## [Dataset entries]

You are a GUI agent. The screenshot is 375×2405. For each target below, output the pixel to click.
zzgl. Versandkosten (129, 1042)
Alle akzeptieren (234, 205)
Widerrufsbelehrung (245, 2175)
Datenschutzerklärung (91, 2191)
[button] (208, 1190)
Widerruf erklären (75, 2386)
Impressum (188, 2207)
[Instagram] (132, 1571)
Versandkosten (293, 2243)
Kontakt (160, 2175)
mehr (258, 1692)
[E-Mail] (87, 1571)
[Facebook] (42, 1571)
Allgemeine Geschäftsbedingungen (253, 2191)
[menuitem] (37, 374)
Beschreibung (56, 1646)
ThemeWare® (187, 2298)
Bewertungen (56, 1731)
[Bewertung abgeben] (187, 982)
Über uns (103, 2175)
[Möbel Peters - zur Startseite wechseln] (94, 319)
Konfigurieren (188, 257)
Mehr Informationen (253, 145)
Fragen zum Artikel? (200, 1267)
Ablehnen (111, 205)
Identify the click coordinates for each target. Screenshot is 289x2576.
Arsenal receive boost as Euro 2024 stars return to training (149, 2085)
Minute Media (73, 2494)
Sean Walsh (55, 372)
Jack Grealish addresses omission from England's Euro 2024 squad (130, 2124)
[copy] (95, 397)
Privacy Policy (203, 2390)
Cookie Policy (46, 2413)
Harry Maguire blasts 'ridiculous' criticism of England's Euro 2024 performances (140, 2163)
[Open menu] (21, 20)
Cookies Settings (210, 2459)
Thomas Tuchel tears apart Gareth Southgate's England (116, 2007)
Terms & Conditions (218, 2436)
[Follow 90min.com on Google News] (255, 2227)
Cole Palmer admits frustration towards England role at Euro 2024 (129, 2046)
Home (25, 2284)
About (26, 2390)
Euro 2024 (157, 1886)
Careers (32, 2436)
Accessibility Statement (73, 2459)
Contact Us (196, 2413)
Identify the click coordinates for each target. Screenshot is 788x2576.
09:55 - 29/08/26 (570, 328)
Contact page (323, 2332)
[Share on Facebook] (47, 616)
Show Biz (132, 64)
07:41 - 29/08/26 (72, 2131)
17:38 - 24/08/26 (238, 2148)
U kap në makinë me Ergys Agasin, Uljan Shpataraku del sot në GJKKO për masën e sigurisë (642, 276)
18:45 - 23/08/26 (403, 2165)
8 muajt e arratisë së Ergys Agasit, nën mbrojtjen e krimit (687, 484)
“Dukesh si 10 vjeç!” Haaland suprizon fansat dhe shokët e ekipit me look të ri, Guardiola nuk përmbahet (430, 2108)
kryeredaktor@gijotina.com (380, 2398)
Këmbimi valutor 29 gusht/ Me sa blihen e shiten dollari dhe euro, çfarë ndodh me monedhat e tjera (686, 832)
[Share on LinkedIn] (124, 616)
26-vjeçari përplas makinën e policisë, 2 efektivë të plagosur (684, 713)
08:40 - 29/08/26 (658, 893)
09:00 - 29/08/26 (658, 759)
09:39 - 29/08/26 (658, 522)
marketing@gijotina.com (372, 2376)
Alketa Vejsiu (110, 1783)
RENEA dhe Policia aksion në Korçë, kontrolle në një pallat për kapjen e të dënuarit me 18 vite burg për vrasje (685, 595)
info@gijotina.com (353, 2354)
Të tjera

## [Work instruction]
Exactly as shown above, return all of the entries.

## [Answer space]
You are a GUI agent. The screenshot is 375×2405. For each target below, output the pixel to click.
zzgl. Versandkosten (129, 1042)
Alle akzeptieren (234, 205)
Widerrufsbelehrung (245, 2175)
Datenschutzerklärung (91, 2191)
[button] (208, 1190)
Widerruf erklären (75, 2386)
Impressum (188, 2207)
[Instagram] (132, 1571)
Versandkosten (293, 2243)
Kontakt (160, 2175)
mehr (258, 1692)
[E-Mail] (87, 1571)
[Facebook] (42, 1571)
Allgemeine Geschäftsbedingungen (253, 2191)
[menuitem] (37, 374)
Beschreibung (56, 1646)
ThemeWare® (187, 2298)
Bewertungen (56, 1731)
[Bewertung abgeben] (187, 982)
Über uns (103, 2175)
[Möbel Peters - zur Startseite wechseln] (94, 319)
Konfigurieren (188, 257)
Mehr Informationen (253, 145)
Fragen zum Artikel? (200, 1267)
Ablehnen (111, 205)
Identify the click coordinates for each target. Screenshot is 289x2576.
Arsenal receive boost as Euro 2024 stars return to training (149, 2085)
Minute Media (73, 2494)
Sean Walsh (55, 372)
Jack Grealish addresses omission from England's Euro 2024 squad (130, 2124)
[copy] (95, 397)
Privacy Policy (203, 2390)
Cookie Policy (46, 2413)
Harry Maguire blasts 'ridiculous' criticism of England's Euro 2024 performances (140, 2163)
[Open menu] (21, 20)
Cookies Settings (210, 2459)
Thomas Tuchel tears apart Gareth Southgate's England (116, 2007)
Terms & Conditions (218, 2436)
[Follow 90min.com on Google News] (255, 2227)
Cole Palmer admits frustration towards England role at Euro 2024 (129, 2046)
Home (25, 2284)
About (26, 2390)
Euro 2024 (157, 1886)
Careers (32, 2436)
Accessibility Statement (73, 2459)
Contact Us (196, 2413)
Identify the click coordinates for each target. Screenshot is 788x2576.
09:55 - 29/08/26 (570, 328)
Contact page (323, 2332)
[Share on Facebook] (47, 616)
Show Biz (132, 64)
07:41 - 29/08/26 (72, 2131)
17:38 - 24/08/26 (238, 2148)
U kap në makinë me Ergys Agasin, Uljan Shpataraku del sot në GJKKO për masën e sigurisë (642, 276)
18:45 - 23/08/26 (403, 2165)
8 muajt e arratisë së Ergys Agasit, nën mbrojtjen e krimit (687, 484)
“Dukesh si 10 vjeç!” Haaland suprizon fansat dhe shokët e ekipit me look të ri, Guardiola nuk përmbahet (430, 2108)
kryeredaktor@gijotina.com (380, 2398)
Këmbimi valutor 29 gusht/ Me sa blihen e shiten dollari dhe euro, çfarë ndodh me monedhat e tjera (686, 832)
[Share on LinkedIn] (124, 616)
26-vjeçari përplas makinën e policisë, 2 efektivë të plagosur (684, 713)
08:40 - 29/08/26 (658, 893)
09:00 - 29/08/26 (658, 759)
09:39 - 29/08/26 (658, 522)
marketing@gijotina.com (372, 2376)
Alketa Vejsiu (110, 1783)
RENEA dhe Policia aksion në Korçë, kontrolle në një pallat për kapjen e të dënuarit me 18 vite burg për vrasje (685, 595)
info@gijotina.com (353, 2354)
Të tjera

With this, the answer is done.